As to the pressure and temps at either end, I am at a complete and total loss as to how in the world I could even guesstimate that. Might just be a pure case of trial and error. 
Again, point taken and will certainly go in with eyes wide open on that potential.

Am sitting here thinking now of several other "issues" I might face. At least I'm not the one trying to figure out whether a shark suit actually works or not


----------



## TnAndy (Sep 15, 2005)

AgrarianDr said:


> In the end I should end up with the equivalent of a 700' tall, 10' wide tower laying on the ground with a slope of about 1' rise per 10' of run


What jumped out at me is the above. 

I don't think you'll come anyway close to the equivalent. A 700' tall tower would probably get some real velocity going....my guess is a long hoop house isn't going to come close.


----------



## AgrarianDr (Mar 25, 2011)

TnAndy said:


> What jumped out at me is the above.
> 
> I don't think you'll come anyway close to the equivalent. A 700' tall tower would probably get some real velocity going....my guess is a long hoop house isn't going to come close.


Very true, and don't think I don't recognize this. The big ? I presented was WHAT (if any) power I might get.

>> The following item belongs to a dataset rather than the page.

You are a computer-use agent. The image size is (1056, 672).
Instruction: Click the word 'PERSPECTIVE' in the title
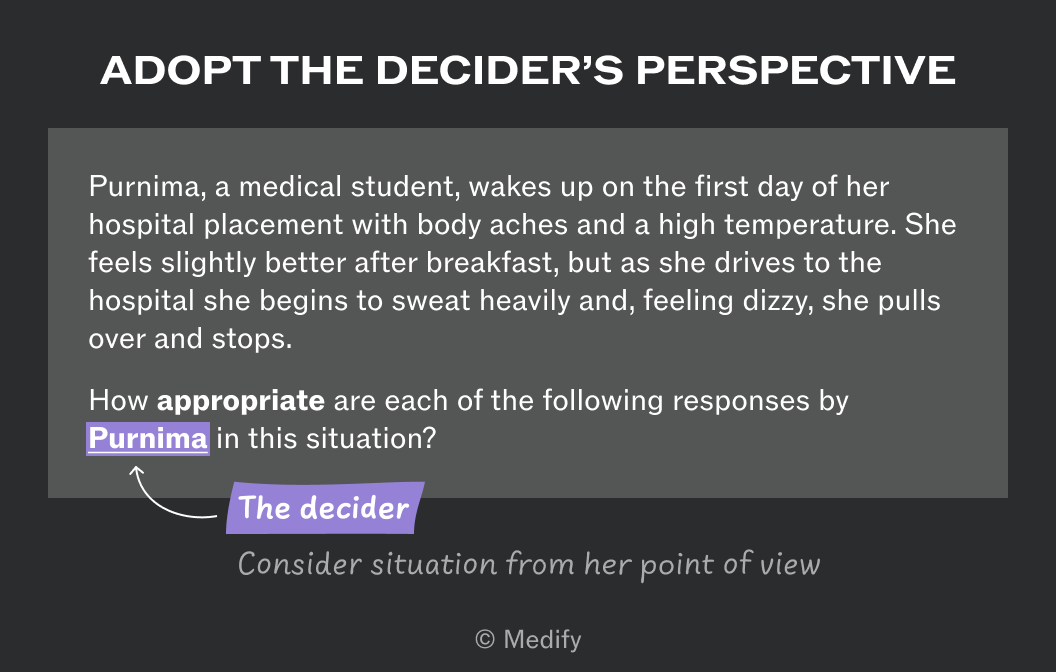click(x=795, y=70)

Honestly, with a 70' rise I know I will get some power out of it, certainly nothing like a vertical 700' tower, but then again, the cost of a vertical 700' tower, with guide wires and land requirements, etc, etc - is so absurd it's not even worth the time to figure out.
Whatever power I get out of this mess, is just a bennie. I obviously would like to get as much power as I could (intermittent as it might be) But what really got me started down this whole path was having that much rising and latent heat - especially since it ends up near so many buildings and 2 greenhouses.

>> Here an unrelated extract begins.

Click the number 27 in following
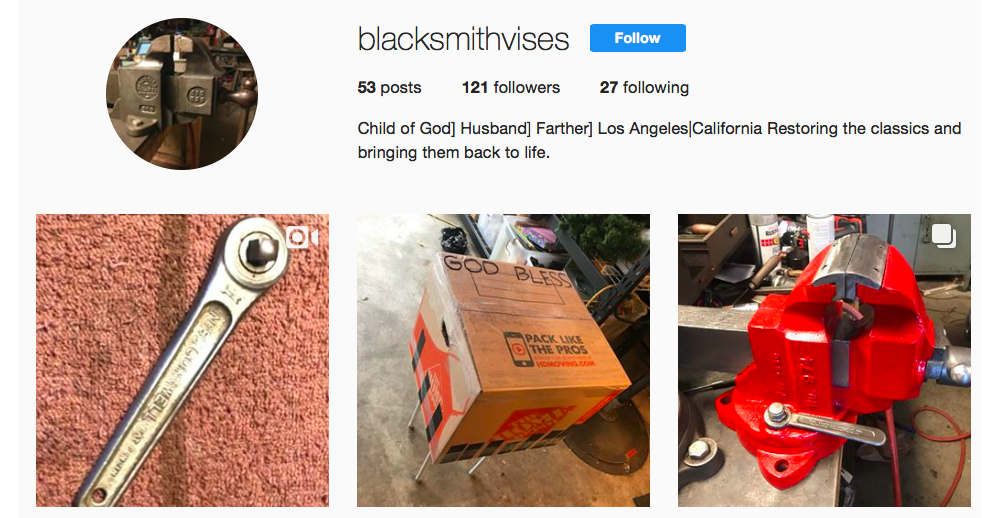The image size is (1000, 518). pos(609,87)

So, to be fair, no, I have no illusions about powering up from this, just getting whatever else I can out of it
(still surprised no one picked up on my comment about maybe having a dehydrator from Hell )


----------



## Bellyman (Jul 6, 2013)

I can't do the engineering calculations but it's a really cool project! And the science works. 

Kinda makes a person wonder if an old farm silo might be put to use for something small scale.


----------



## Robotron (Mar 25, 2012)

Use this as a guide as to results. I will be applying this to my 72 foot south facing wall for heat in the shop. Really like the concept. 
http://www.motherearthnews.com/renewable-energy/solar-air-heater-zmaz06djzraw.aspx


----------